Look through the listing below, and wherever a line has the string "divyaprabandham", pull it out.

## Supplied material:
____

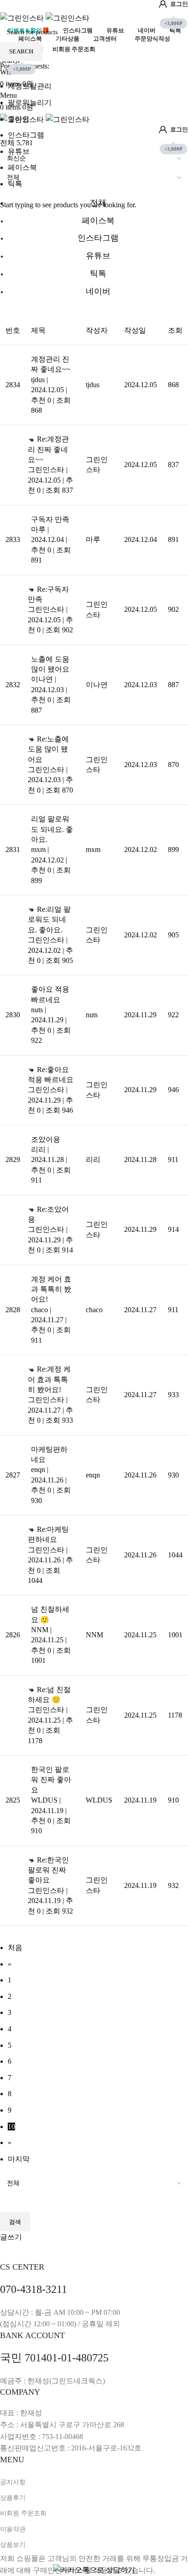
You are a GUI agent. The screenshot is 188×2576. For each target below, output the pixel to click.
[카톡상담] (94, 2569)
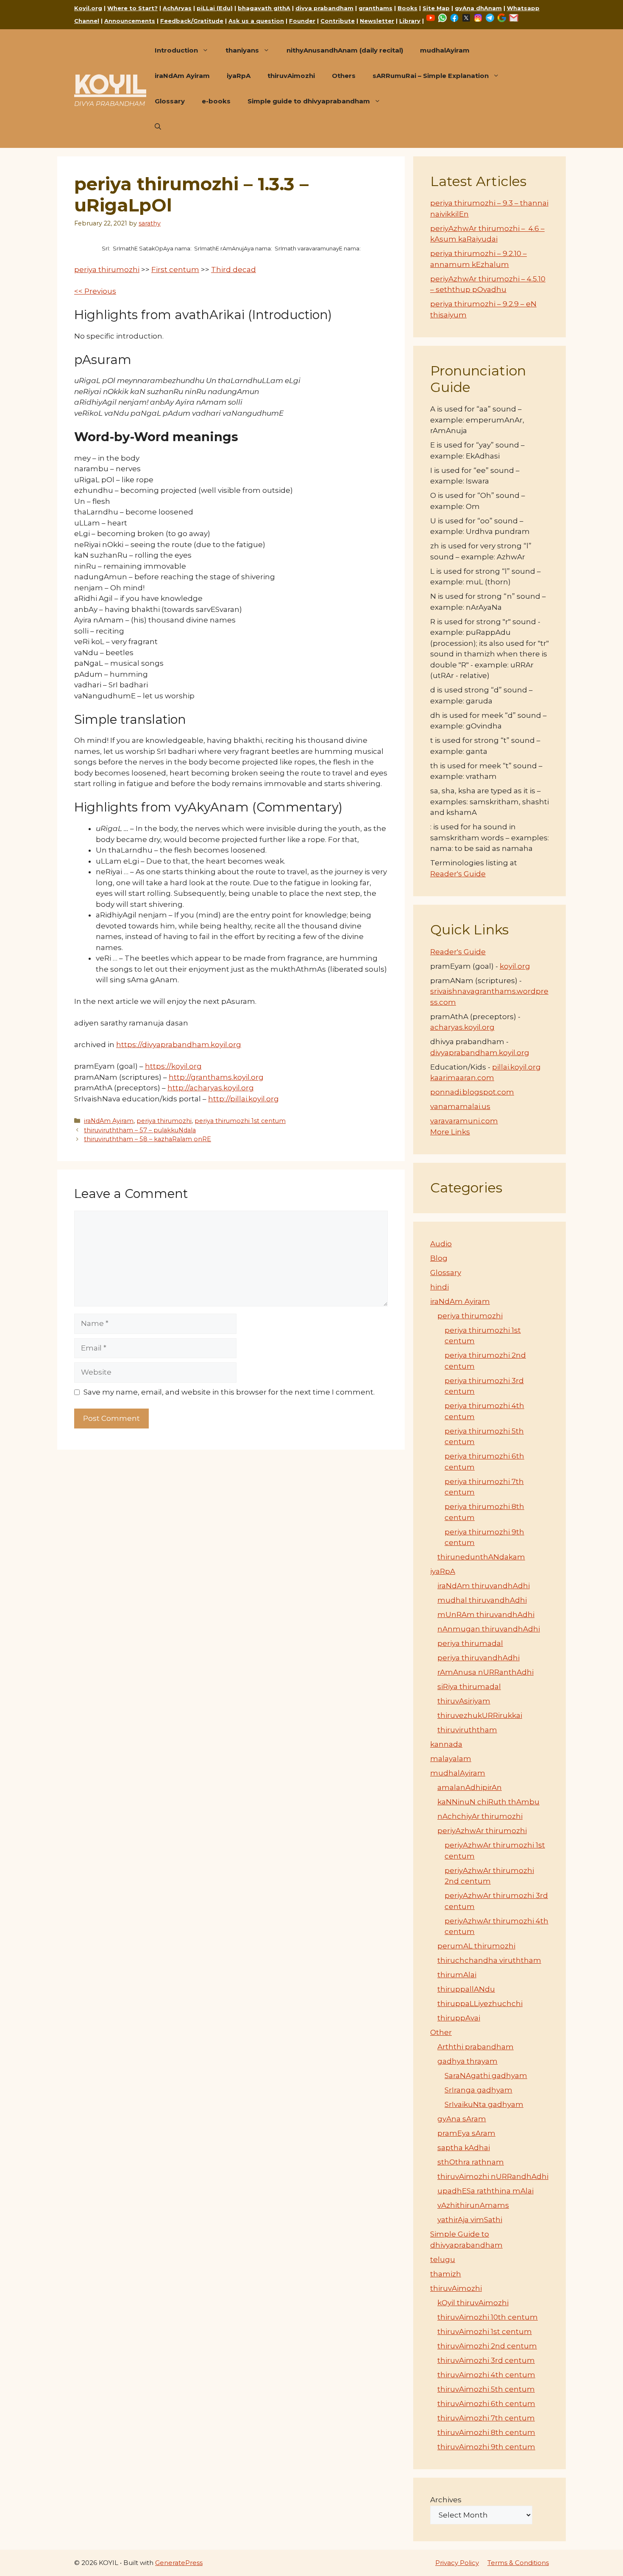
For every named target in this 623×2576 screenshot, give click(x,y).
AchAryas (177, 8)
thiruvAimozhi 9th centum (486, 2447)
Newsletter (377, 20)
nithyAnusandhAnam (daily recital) (344, 50)
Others (344, 76)
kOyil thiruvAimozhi (473, 2302)
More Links (450, 1132)
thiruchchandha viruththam (489, 1960)
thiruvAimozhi (291, 76)
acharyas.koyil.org (462, 1027)
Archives (446, 2499)
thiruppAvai (458, 2018)
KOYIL (110, 84)
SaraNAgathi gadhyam (486, 2075)
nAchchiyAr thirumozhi (480, 1816)
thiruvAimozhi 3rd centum (486, 2360)
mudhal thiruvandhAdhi (482, 1600)
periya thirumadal (470, 1643)
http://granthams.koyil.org (216, 1077)
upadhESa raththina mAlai (485, 2191)
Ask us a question (256, 20)
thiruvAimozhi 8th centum (486, 2432)
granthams (375, 8)
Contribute (337, 20)
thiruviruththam (467, 1730)
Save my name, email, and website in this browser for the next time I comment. (229, 1392)
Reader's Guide (458, 874)
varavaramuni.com (464, 1121)
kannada (446, 1744)
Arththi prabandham (475, 2046)
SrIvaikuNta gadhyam (484, 2104)
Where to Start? (132, 8)
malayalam (450, 1758)
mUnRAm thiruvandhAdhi (485, 1614)
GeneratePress (179, 2563)
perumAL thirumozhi (476, 1946)
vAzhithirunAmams (473, 2205)
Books (407, 8)
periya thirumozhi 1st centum (240, 1121)
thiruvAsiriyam (463, 1701)
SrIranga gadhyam (478, 2090)
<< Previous (95, 291)
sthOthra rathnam (470, 2162)
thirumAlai (456, 1974)
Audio (441, 1243)
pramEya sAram (466, 2133)
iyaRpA (238, 76)
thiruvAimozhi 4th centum (486, 2374)
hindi (439, 1287)
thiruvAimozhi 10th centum (487, 2317)
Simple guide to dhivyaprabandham (309, 101)
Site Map (436, 8)
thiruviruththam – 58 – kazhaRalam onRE (147, 1139)
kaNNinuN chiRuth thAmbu (488, 1802)
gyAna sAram (461, 2119)
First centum (175, 269)
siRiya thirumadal (469, 1686)
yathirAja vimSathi (469, 2219)
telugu (442, 2259)
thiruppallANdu (466, 1989)
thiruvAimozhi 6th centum (486, 2403)
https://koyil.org (173, 1066)
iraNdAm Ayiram (182, 76)
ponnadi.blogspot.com (472, 1092)
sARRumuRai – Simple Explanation (431, 76)
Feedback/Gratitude (191, 20)
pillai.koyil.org (516, 1067)
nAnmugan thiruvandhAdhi (488, 1629)
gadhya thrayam (467, 2061)
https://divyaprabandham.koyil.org (178, 1044)
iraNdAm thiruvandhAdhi (483, 1585)
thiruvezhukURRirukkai (479, 1715)
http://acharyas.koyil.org (210, 1088)
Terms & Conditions (518, 2563)
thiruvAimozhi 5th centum (486, 2389)
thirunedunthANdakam (481, 1557)
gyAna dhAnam (478, 8)
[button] (158, 126)
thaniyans (242, 50)
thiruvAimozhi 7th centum (486, 2418)
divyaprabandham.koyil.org (479, 1052)
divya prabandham (324, 8)
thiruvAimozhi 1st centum (484, 2331)
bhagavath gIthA (264, 8)
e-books (216, 101)
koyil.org (515, 966)
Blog (439, 1258)
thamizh (445, 2274)
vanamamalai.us (460, 1106)
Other (441, 2032)
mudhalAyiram (445, 50)
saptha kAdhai (463, 2147)
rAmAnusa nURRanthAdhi (485, 1672)
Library (409, 20)
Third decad (233, 269)
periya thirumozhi (106, 269)
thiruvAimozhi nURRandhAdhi (492, 2176)
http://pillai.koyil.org (243, 1099)
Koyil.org (88, 8)
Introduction (176, 50)
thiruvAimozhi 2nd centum (487, 2346)
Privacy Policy (457, 2563)
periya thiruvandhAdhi (478, 1657)
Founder (302, 20)
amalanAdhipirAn (469, 1787)
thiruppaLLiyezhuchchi (480, 2003)
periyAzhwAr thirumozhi (482, 1830)
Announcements (129, 20)
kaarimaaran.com (462, 1077)
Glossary (170, 101)
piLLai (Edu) (215, 8)
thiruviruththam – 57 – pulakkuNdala (140, 1130)
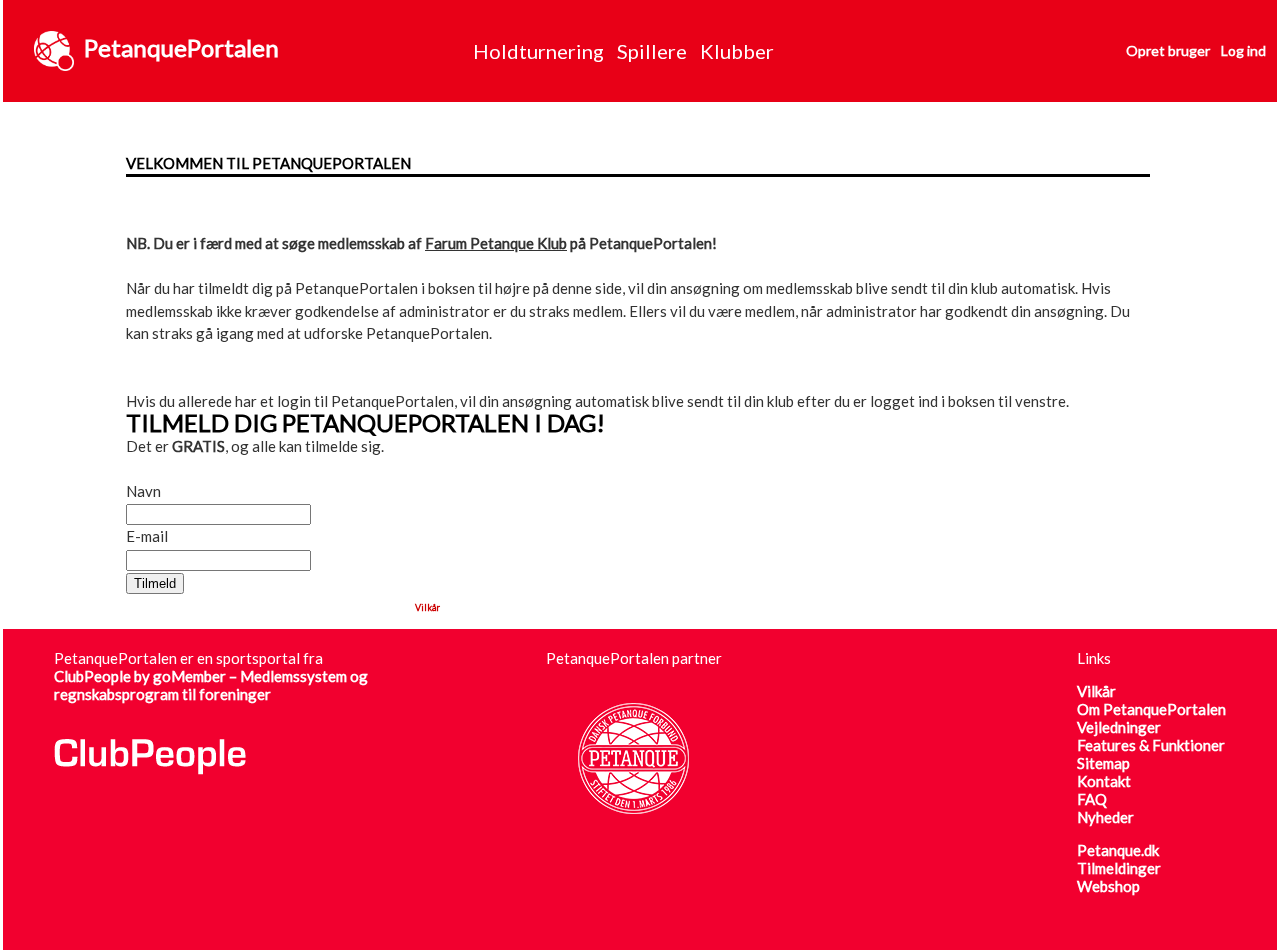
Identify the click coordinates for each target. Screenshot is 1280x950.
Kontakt (1104, 781)
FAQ (1092, 799)
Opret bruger (1168, 50)
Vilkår (427, 607)
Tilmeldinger (1119, 868)
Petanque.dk (1118, 850)
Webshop (1108, 886)
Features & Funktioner (1151, 745)
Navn (143, 491)
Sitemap (1103, 763)
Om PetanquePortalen (1151, 709)
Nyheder (1105, 817)
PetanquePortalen (181, 47)
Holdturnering (538, 51)
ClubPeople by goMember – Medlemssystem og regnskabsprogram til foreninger (211, 685)
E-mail (147, 536)
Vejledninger (1119, 727)
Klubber (737, 51)
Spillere (652, 51)
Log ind (1243, 50)
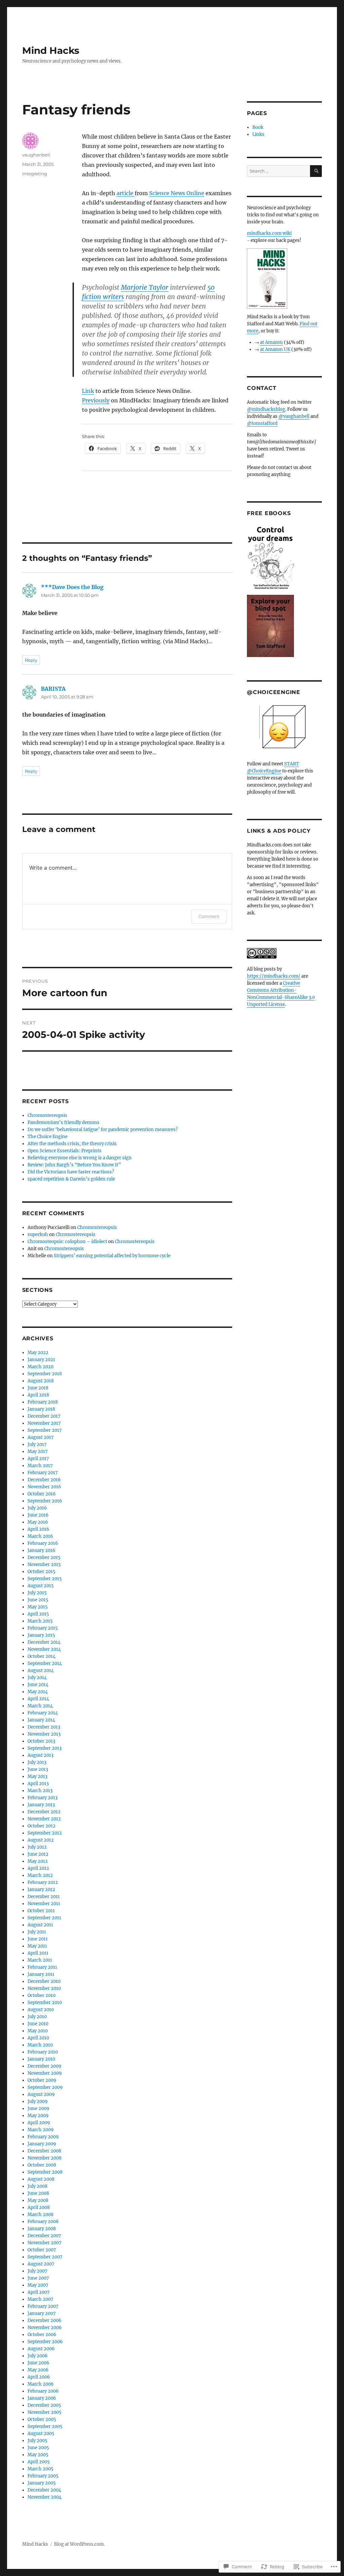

____

## Response area:
https://divyaprabandham.koyil.org (178, 1044)
divyaprabandham.koyil.org (479, 1052)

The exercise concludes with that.